Fealy adalah salah satu pengamat Islam dan Indonesia yang saya sukai karena analisisnya yang jernih dan cenderung fair. Inti dari saran Fealy: dengan melihat contoh PKS di Indonesia, Barat/Australia harus menanggalkan pandangan stereotip tentang Islam dan partai berbasis Islam.
Pandangan Barat tentang Islam memang belum banyak beranjak dari kabut yang diciptakan Samuel Huntington: bahwa Islam adalah musuh dan bahwa Islam tidak kompatibel dengan demokrasi.
Di mana-mana, partai Islam senantiasa dipandang sinis dan penuh curiga meski mereka telah mau tunduk pada prinsip demokrasi: mengikuti pemilihan umum. Kecurigaan tidak hanya datang dari orang nonmuslim di Barat, tapi bahkan juga dari orang muslim sekuler di negeri mayoritas Islam.
Di Aljazair, misalnya, Barat menolak kemenangan telak Front Penyelamatan Islam (FIS) dalam pemilu. Didukung oleh kelompok sekuler Aljazair, Barat mendukung pemberangusan FIS oleh rezim militer setempat. Di Turki, Barat dan kaum sekuler mendukung pemberangusan oleh militer partai-partai berbasis Islam seperti Refah dan Partai Keadilan.

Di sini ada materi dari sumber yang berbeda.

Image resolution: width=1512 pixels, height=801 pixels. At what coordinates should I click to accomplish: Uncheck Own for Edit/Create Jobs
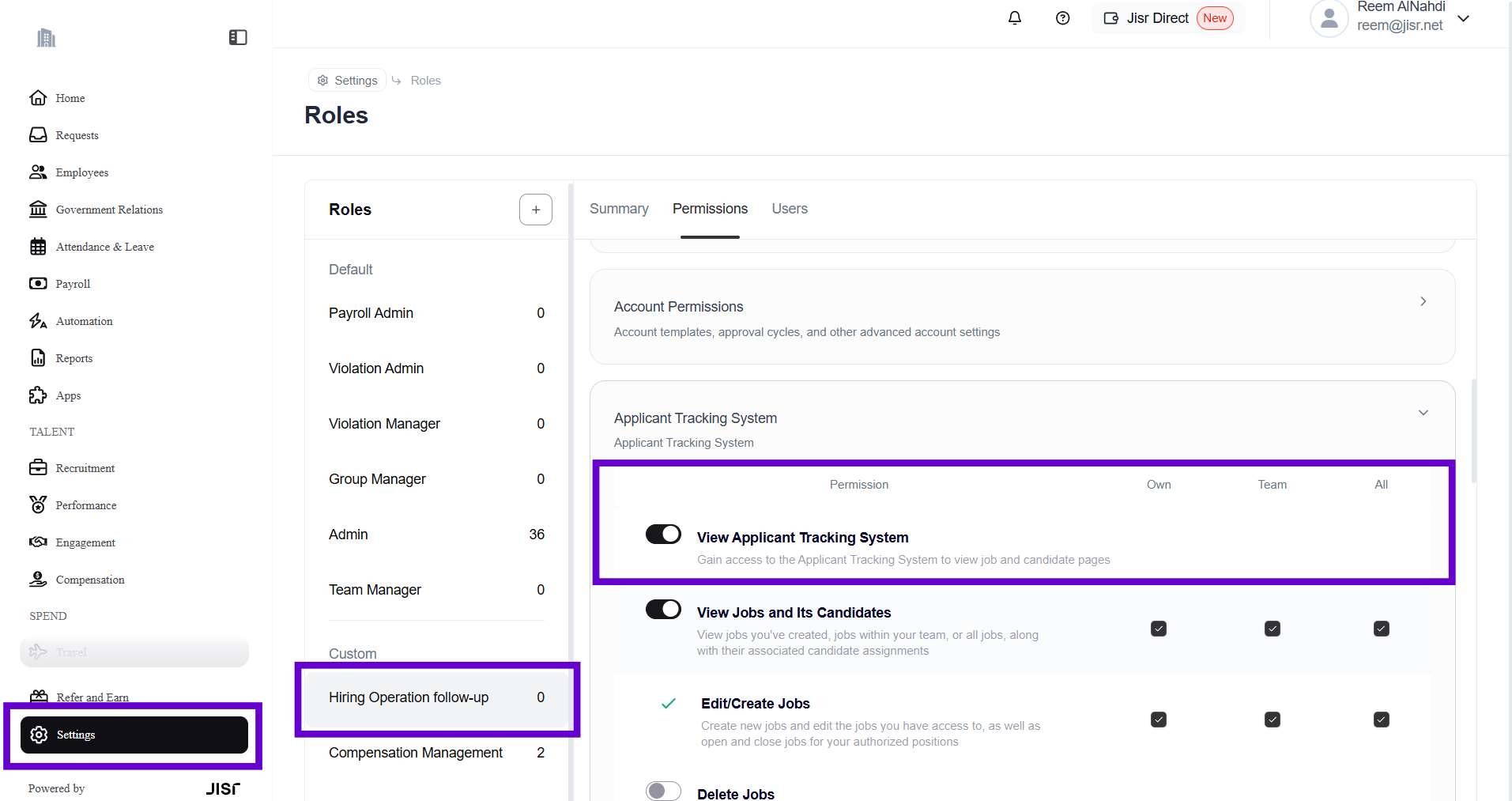click(x=1159, y=720)
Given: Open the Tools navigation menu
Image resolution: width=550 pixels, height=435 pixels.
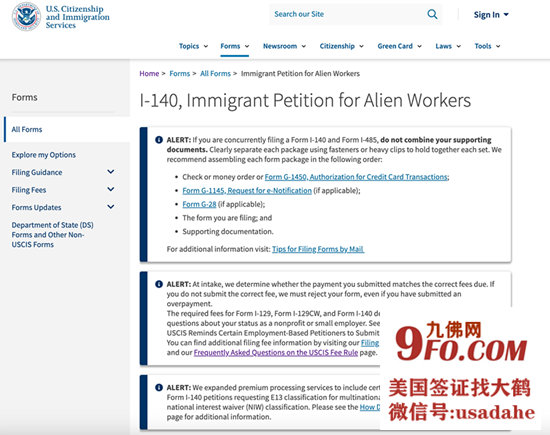Looking at the screenshot, I should 487,46.
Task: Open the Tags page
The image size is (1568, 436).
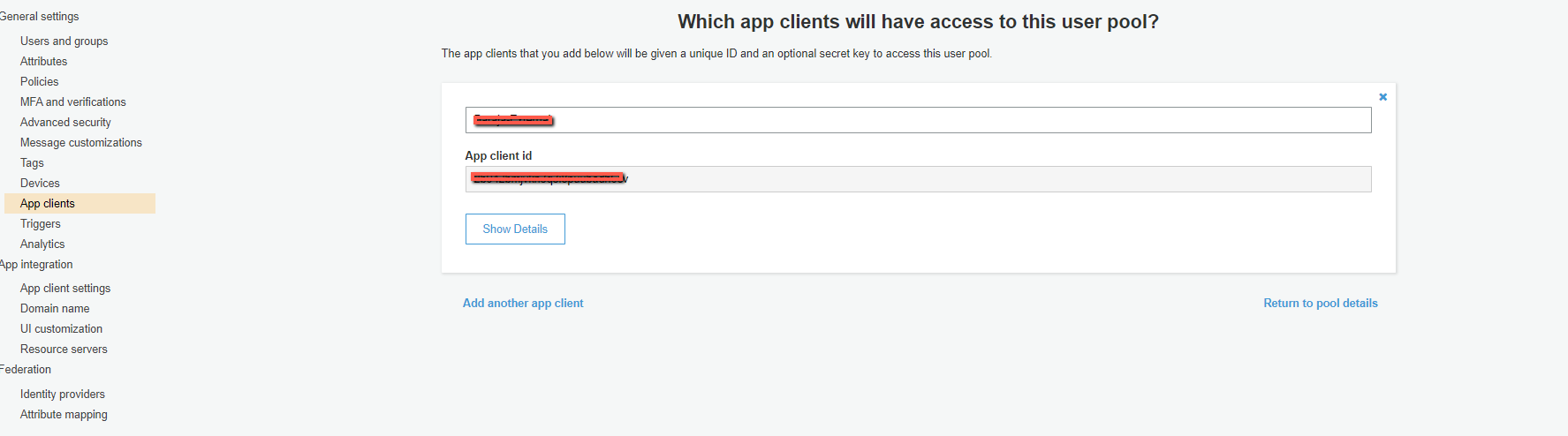Action: [32, 162]
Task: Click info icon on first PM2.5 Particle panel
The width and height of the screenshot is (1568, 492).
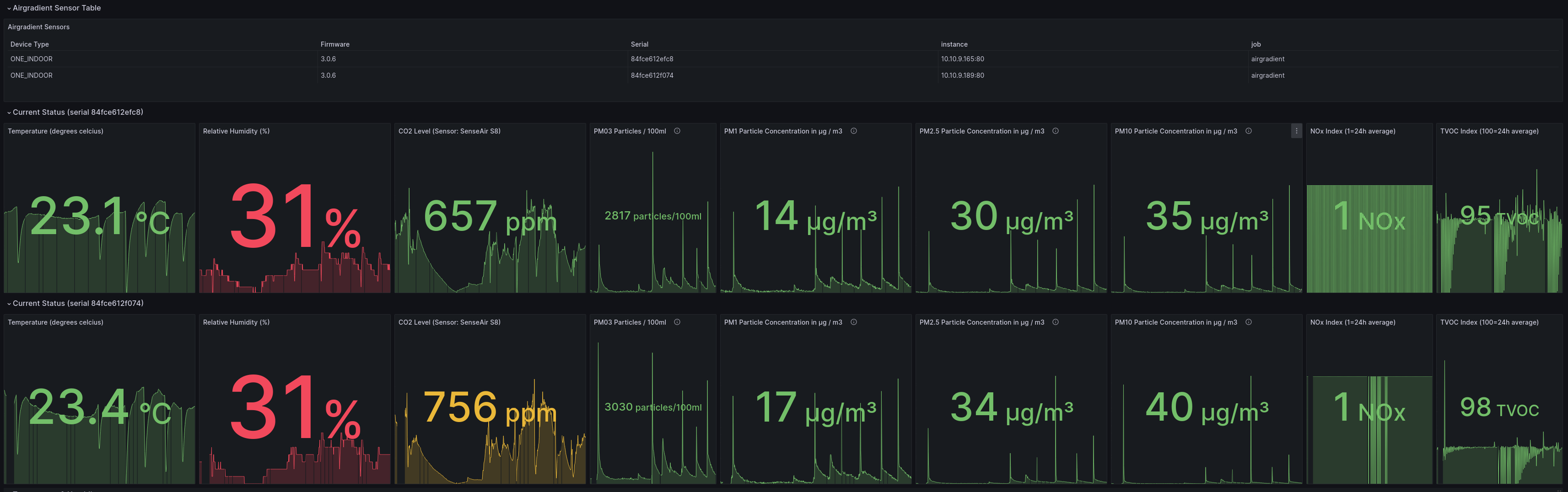Action: point(1056,131)
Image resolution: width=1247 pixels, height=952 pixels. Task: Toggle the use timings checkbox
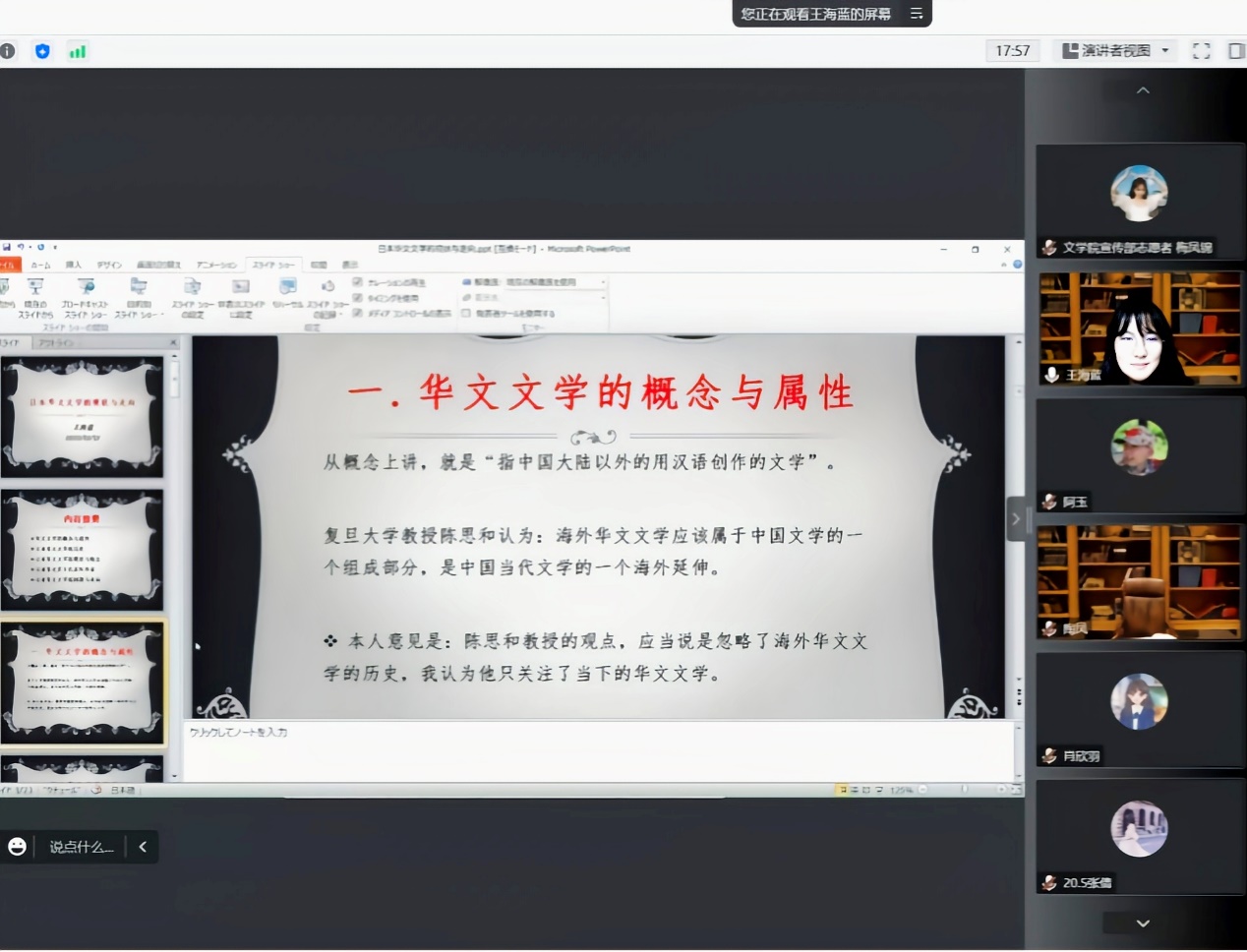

Ini memang ironis. Barat dan kaum sekuler, yang mengaku demokratis dan mengagung-agungkan demokrasi, ternyata bersikap tidak demokratis. Saya banyak menulis tentang ini pada 1990-an dan menambahkan Partai Aksi Demokratik (SDA) di Bosnia sebagai contoh partai malang yang lain. Meski berbasis Islam, SDA yang dipelopori Alija Izetbegovic punya platform modern, pluralistik, dan toleran. Tapi, Izetbegovic dan partai itu tidak memperoleh dukungan setimpal dari Eropa ketika mereka dirangsek kaum nasionalis sempit Serbia, yang Kristen Ortodoks.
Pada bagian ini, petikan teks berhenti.